→ **Work instructions**
Copy every one of the items below word for word, but leave the pictures out.
** begin Data for this exercise **
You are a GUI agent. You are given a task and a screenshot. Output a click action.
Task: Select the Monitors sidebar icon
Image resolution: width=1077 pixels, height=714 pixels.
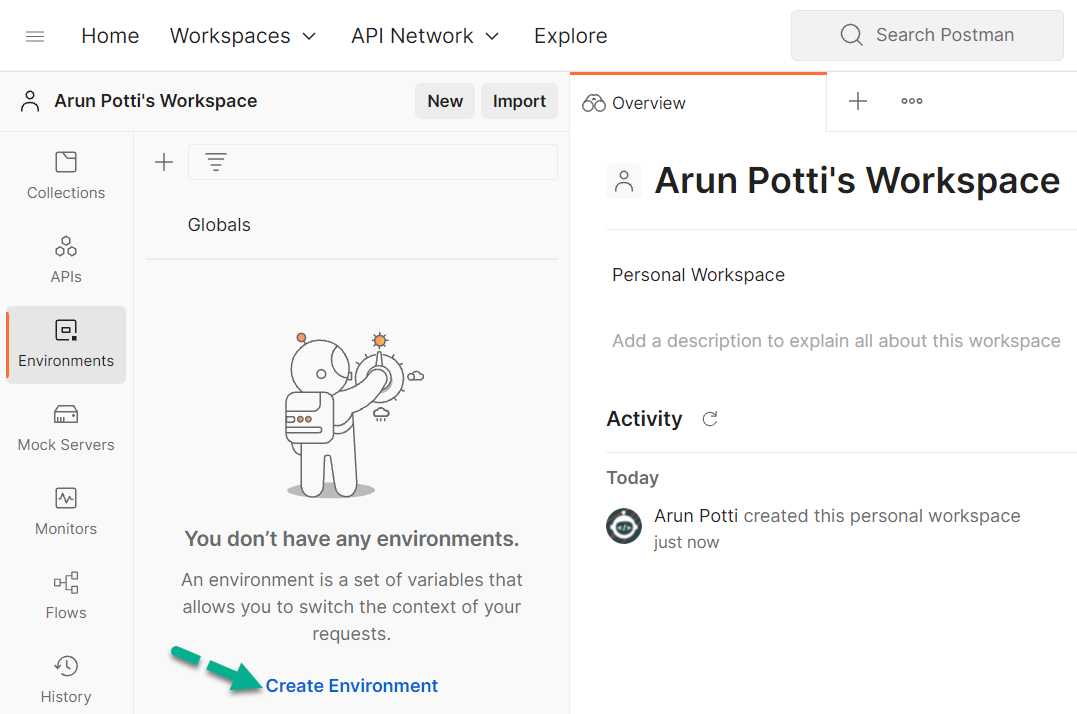pyautogui.click(x=65, y=512)
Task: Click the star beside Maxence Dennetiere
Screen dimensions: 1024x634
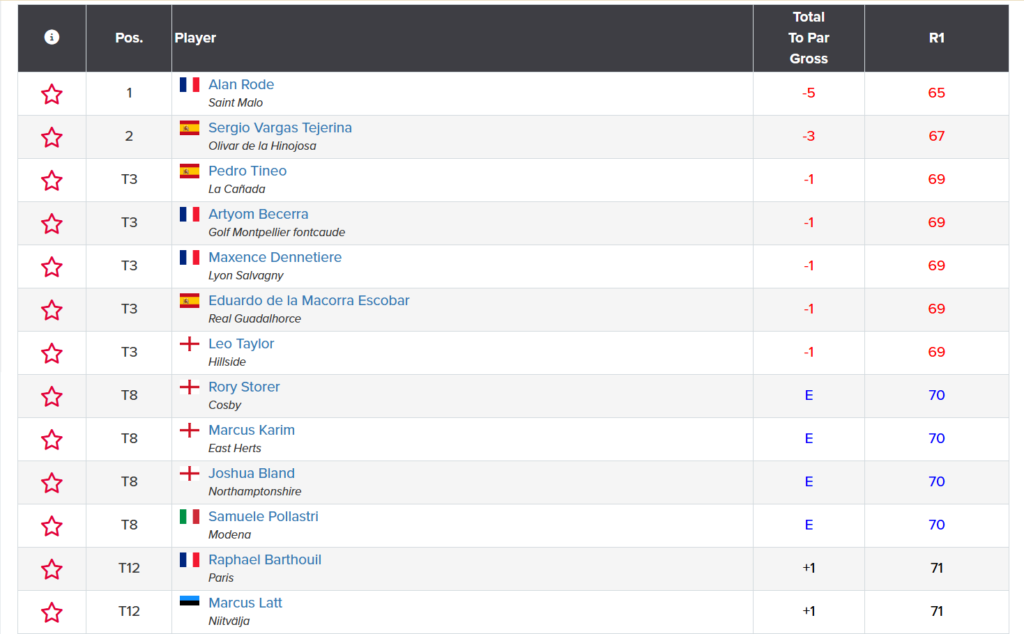Action: [52, 266]
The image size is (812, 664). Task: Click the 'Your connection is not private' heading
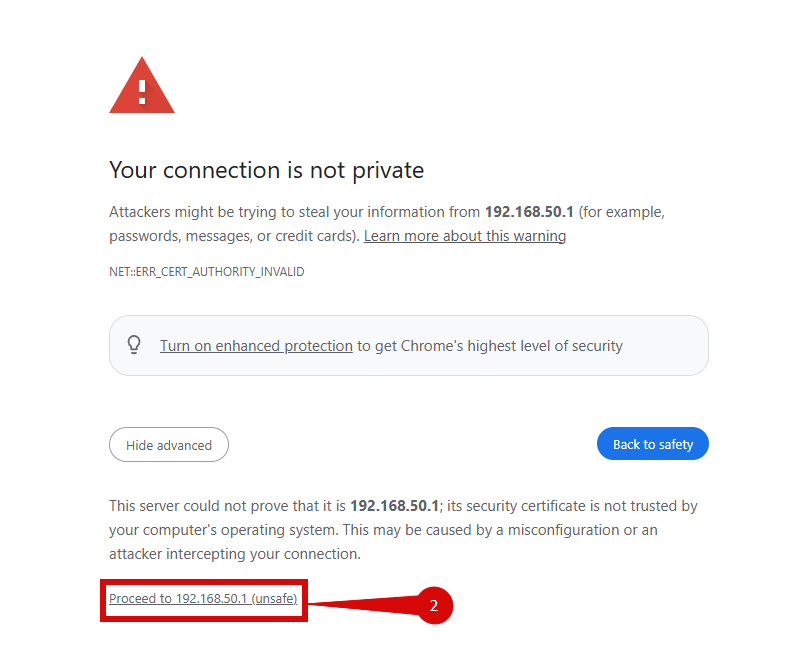[266, 170]
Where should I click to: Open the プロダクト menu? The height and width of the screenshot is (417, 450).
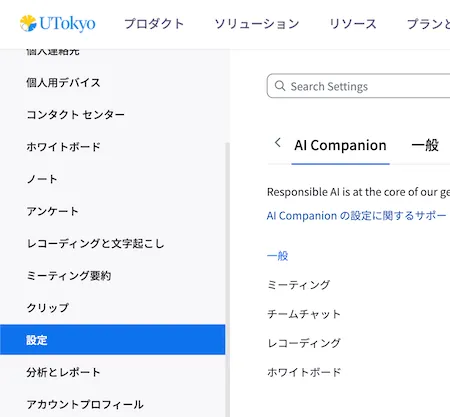point(154,24)
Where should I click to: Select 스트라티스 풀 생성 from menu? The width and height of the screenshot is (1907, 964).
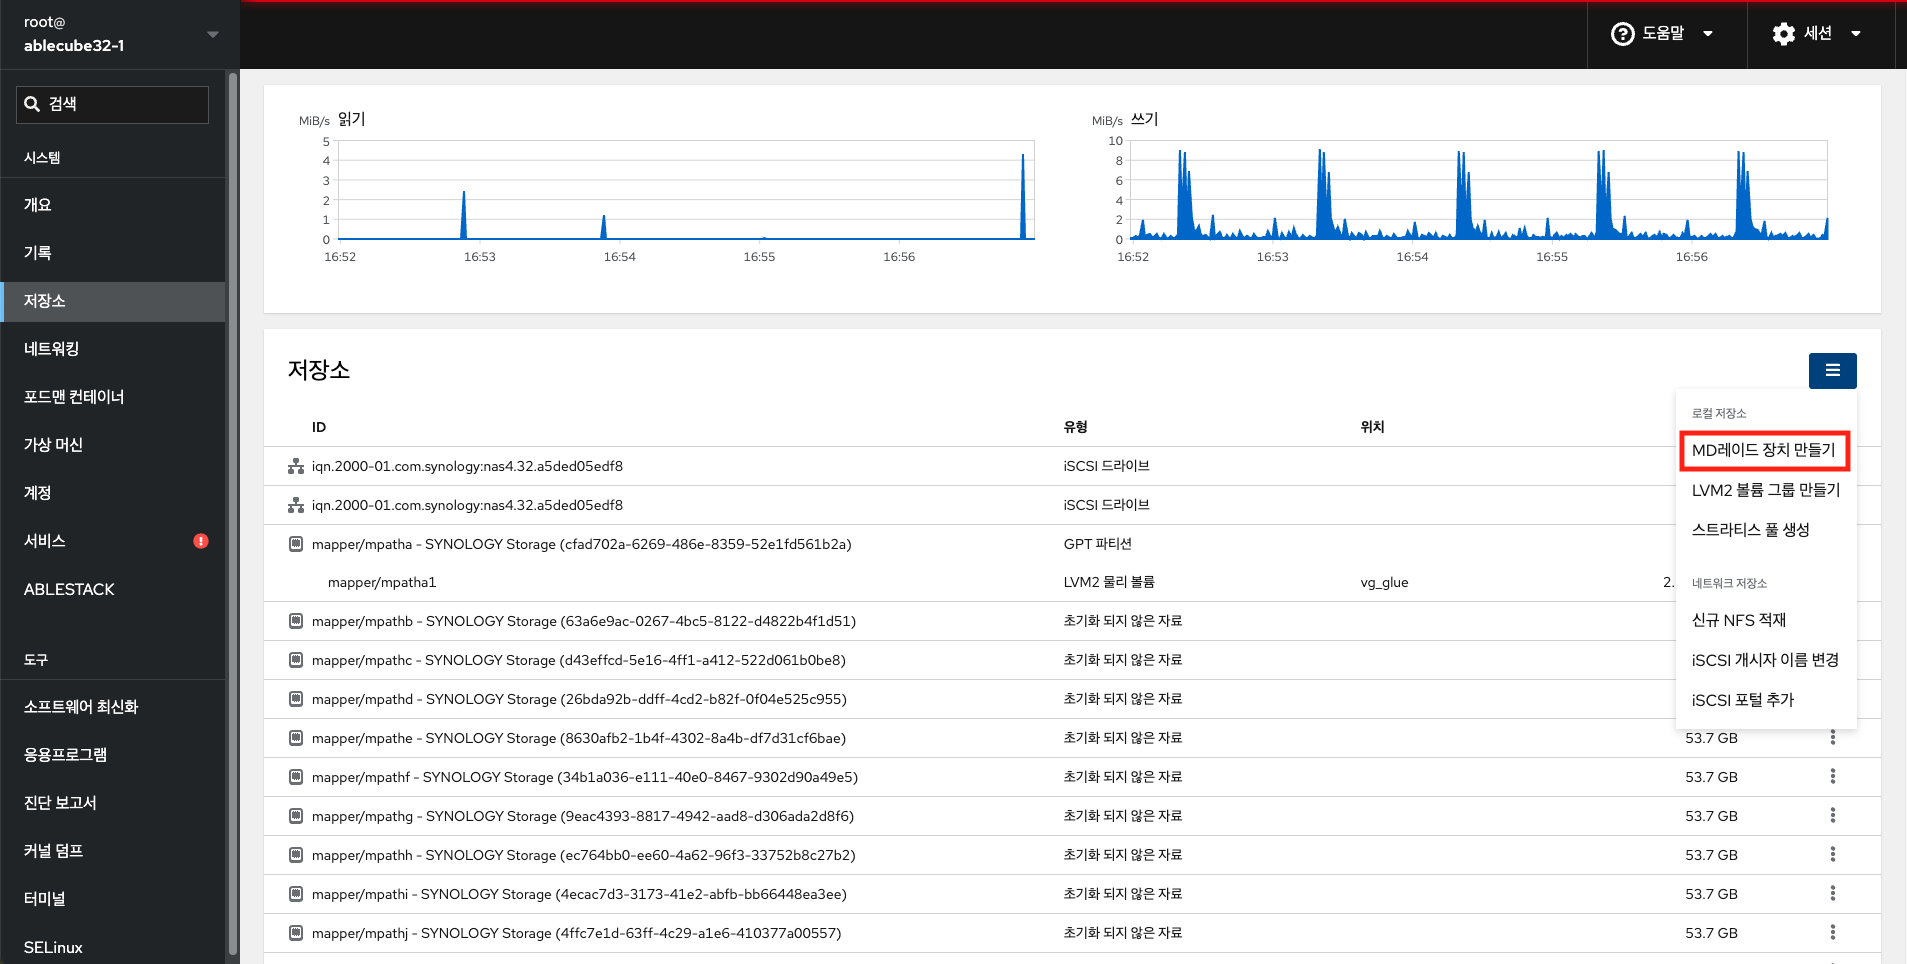pos(1750,530)
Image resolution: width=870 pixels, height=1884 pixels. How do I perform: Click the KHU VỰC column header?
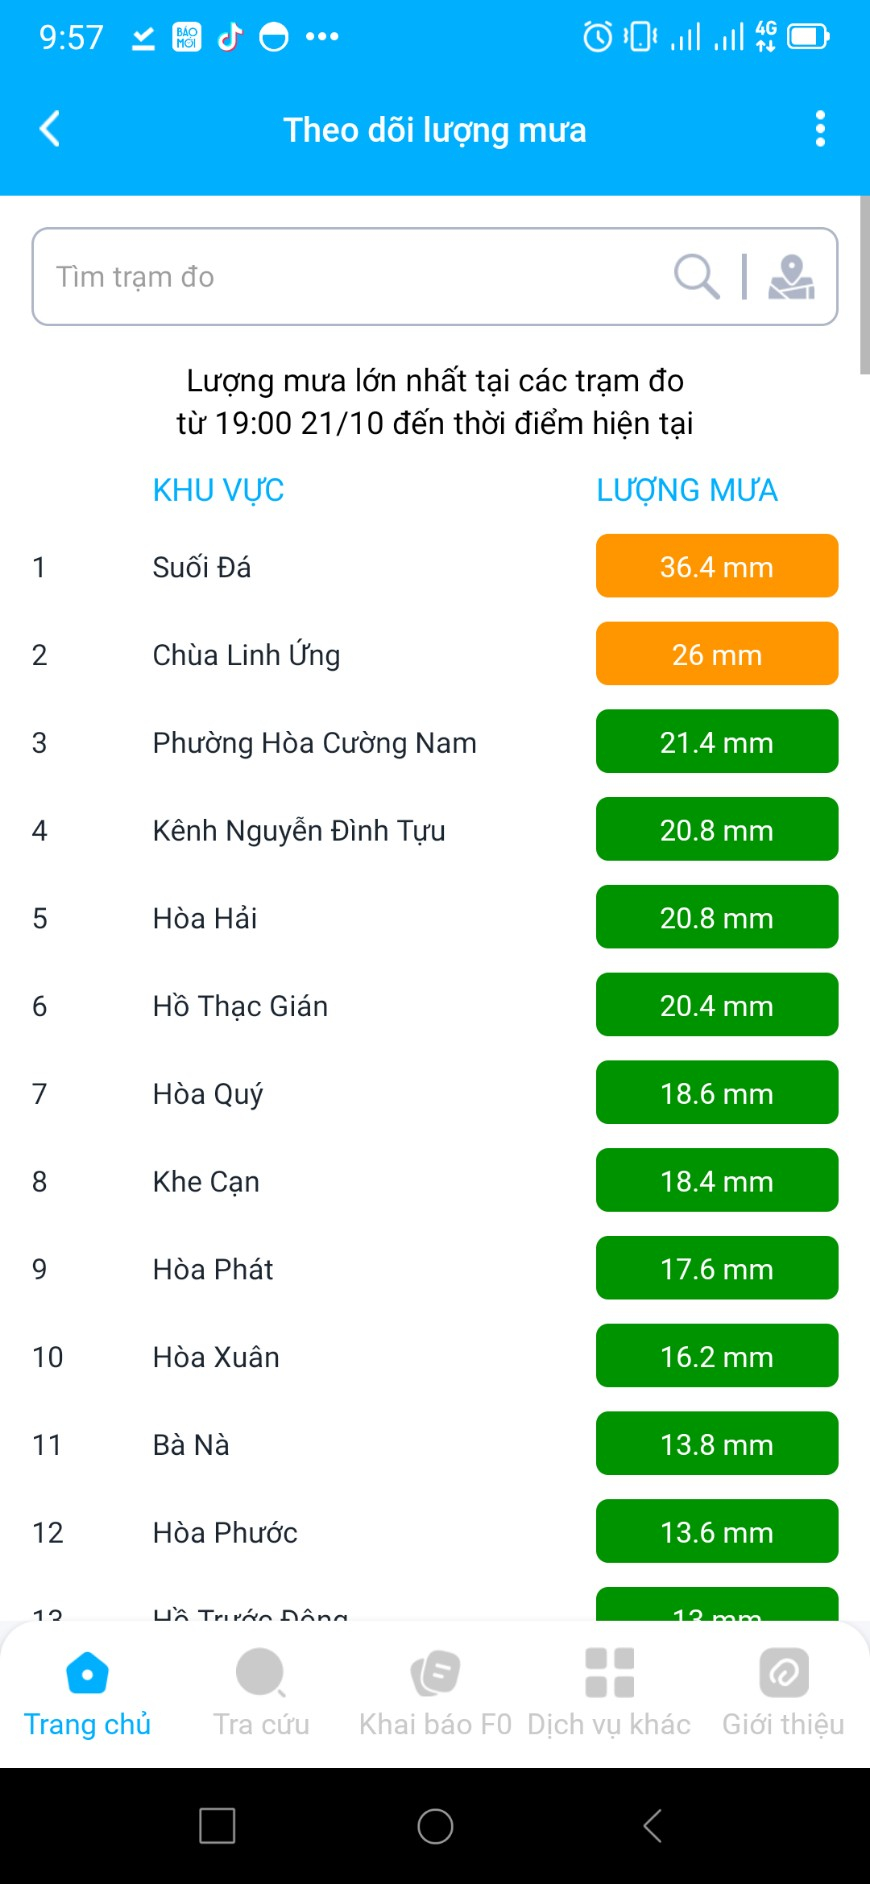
** end Data for this exercise **
→ **The answer**
You are a GUI agent. You are given a task and a screenshot. Output a click action.
Task: Select the Monitors sidebar icon
Image resolution: width=1077 pixels, height=714 pixels.
pyautogui.click(x=65, y=512)
Task: Click the star beside Maxence Dennetiere
Screen dimensions: 1024x634
Action: [52, 266]
The image size is (812, 664). Task: Click the 'Your connection is not private' heading
[266, 170]
Where should I click to: Open the プロダクト menu? The height and width of the screenshot is (417, 450).
point(154,24)
Where should I click to: Select 스트라티스 풀 생성 from menu? The width and height of the screenshot is (1907, 964).
pos(1750,530)
Image resolution: width=870 pixels, height=1884 pixels. How do I perform: Click the KHU VỰC column header?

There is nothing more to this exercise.